__Data under study__:

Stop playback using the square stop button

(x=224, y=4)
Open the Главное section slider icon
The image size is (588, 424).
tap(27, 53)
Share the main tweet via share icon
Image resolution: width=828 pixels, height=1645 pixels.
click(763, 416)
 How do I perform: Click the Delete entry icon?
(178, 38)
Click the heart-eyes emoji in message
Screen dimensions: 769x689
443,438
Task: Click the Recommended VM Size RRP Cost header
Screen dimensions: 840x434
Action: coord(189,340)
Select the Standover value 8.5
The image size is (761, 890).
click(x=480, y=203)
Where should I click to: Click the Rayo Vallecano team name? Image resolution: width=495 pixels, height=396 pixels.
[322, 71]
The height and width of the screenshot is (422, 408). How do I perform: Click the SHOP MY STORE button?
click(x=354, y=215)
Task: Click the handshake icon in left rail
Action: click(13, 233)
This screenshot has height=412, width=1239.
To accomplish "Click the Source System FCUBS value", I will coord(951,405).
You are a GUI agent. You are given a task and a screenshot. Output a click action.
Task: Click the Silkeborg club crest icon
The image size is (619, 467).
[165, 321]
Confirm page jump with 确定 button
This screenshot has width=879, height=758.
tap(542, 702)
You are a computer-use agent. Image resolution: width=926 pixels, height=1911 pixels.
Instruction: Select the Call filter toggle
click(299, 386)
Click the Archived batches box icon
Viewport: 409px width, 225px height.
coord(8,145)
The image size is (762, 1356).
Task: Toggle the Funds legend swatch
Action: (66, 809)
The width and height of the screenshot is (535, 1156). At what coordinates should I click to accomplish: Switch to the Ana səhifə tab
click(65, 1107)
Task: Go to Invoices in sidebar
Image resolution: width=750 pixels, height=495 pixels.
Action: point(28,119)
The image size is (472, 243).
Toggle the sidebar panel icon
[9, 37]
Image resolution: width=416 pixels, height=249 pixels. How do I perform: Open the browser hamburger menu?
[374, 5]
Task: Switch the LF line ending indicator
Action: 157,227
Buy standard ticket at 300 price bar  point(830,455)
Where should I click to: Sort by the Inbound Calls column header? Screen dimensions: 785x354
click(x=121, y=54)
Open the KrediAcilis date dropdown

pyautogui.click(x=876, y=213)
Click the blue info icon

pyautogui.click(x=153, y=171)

__About this task__:
All lines above in which the word "agent" occurs should be identified and copied.

__Written solution__:
You are a GUI agent. You are given a task and a screenshot. Output a click action.
You are a computer-use agent. Image resolution: width=926 pixels, height=1911 pixels.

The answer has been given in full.